Every day and every week, he made a bigger and bigger statement. And in the proper language to each person. And even started singing German songs he learnt at preschool. He started being eloquent half a year later than Maggie but is using the same beautiful expressions and special vocabulary as Maggie. What a teacher she is!
Here we must also congratulate and thank his preschool teacher who is so talented and pleasant that when we go to pick Nicholas up, the Hercules in him comes out. He physically attempts not to be taken home from school and gravity is as real as can be when trying to lift him up.
Another special thank you is awarded to Maggie and Nicholas’ caregiver at home when mom and dad are on the go.

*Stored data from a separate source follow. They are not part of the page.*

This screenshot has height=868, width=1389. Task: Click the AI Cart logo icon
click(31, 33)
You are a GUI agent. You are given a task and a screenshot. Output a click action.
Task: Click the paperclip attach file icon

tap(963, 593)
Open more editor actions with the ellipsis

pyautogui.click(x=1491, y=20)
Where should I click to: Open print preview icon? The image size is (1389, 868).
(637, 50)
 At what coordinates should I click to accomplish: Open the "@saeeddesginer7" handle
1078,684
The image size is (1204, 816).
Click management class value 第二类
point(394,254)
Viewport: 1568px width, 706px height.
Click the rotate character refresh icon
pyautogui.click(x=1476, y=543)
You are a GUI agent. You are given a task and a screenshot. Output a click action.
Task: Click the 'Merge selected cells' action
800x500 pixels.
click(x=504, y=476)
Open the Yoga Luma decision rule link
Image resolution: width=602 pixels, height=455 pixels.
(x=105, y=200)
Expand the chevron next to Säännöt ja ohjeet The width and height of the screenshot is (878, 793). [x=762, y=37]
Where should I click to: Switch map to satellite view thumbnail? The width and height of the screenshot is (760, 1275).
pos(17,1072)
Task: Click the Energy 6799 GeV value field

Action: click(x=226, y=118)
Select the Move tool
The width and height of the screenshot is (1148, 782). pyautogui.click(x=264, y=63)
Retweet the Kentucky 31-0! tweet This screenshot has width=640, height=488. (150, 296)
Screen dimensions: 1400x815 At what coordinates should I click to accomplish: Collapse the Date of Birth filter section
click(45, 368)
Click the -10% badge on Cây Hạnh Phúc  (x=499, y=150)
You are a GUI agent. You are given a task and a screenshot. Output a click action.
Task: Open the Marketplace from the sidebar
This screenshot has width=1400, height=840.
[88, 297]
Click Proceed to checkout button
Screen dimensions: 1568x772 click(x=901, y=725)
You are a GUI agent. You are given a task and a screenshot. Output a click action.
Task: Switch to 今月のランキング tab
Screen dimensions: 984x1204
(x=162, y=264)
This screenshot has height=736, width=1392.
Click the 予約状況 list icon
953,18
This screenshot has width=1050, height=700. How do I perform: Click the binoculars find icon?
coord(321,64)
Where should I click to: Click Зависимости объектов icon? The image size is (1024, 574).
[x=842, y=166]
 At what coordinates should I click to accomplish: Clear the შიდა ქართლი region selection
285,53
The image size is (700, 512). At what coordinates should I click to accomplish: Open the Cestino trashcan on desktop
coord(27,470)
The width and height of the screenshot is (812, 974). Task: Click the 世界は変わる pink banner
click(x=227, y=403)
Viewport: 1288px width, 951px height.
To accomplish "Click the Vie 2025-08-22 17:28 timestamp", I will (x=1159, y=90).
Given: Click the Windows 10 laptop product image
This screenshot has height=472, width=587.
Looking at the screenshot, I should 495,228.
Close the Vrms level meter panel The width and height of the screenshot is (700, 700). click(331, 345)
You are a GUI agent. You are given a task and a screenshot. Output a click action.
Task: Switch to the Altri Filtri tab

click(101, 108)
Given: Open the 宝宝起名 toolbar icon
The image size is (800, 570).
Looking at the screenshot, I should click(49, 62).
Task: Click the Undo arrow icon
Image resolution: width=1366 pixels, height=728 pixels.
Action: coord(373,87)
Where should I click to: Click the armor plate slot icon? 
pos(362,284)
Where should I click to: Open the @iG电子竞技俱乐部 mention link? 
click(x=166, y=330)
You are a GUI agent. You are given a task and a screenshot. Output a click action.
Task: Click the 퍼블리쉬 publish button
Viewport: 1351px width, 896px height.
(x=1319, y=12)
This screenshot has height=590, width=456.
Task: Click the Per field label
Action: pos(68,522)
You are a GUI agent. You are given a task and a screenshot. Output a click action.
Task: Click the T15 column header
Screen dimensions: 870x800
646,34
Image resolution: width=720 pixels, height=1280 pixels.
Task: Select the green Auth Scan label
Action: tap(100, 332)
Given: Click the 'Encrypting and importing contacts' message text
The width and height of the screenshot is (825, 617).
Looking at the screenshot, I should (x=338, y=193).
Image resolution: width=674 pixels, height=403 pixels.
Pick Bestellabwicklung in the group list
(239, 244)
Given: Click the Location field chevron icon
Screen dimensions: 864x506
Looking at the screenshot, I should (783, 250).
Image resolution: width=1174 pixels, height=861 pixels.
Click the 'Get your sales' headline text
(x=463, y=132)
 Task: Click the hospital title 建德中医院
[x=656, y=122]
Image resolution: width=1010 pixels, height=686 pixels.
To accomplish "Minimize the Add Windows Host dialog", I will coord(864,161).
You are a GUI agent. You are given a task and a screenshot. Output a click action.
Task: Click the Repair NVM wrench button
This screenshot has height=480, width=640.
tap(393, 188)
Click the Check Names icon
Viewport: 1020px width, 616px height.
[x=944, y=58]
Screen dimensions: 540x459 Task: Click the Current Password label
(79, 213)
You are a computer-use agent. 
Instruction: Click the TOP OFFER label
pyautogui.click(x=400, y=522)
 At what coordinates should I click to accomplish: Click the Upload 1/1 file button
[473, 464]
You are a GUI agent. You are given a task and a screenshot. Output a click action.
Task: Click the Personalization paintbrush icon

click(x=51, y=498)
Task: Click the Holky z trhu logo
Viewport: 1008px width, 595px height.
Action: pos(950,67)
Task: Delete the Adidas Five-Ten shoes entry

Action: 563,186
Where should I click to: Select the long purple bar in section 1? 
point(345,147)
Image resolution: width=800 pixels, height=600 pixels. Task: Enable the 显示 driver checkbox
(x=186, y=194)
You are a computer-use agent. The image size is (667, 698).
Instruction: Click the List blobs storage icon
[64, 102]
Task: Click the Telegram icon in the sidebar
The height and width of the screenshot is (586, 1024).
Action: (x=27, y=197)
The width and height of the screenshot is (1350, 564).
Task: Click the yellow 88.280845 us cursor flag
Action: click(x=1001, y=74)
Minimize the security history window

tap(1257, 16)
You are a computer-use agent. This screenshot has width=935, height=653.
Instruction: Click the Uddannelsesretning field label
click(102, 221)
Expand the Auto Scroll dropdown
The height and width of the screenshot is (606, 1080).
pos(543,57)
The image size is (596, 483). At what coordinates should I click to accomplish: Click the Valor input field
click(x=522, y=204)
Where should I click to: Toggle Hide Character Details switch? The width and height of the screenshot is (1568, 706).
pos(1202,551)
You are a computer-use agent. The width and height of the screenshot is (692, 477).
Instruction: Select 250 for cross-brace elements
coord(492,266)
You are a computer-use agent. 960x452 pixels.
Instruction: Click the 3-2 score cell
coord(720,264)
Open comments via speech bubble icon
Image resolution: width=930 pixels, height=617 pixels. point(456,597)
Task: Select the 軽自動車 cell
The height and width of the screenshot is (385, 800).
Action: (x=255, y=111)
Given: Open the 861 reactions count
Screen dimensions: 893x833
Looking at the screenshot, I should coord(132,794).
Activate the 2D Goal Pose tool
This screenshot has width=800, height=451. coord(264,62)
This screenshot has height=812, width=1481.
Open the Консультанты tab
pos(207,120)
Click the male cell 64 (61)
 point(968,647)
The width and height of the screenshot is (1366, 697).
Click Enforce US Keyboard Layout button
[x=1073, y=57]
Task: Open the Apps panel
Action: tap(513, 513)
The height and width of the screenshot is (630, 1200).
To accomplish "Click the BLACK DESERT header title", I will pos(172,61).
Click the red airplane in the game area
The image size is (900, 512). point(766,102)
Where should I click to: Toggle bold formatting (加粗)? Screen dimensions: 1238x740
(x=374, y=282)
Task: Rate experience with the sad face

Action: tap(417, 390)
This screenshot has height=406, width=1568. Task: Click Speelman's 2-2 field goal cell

She is a really wonderful, patient and loving young lady studying to be a primary school teacher. We are sure she will be a great one. She patiently tried to understand what Nicholas was saying, even in times when his speech was like a paintbrush dipped in too many colours.
And a huge thank you to the English-speaking Grandpa, my father, who helped us last year for six whole months. He contributed not only to Nicholas’ language development but taught him how to take care of himself, be tidy …oh, and strong!
In the meantime, Maggie was really starting to get tired… Tired of Greek. But that is Feat No 4.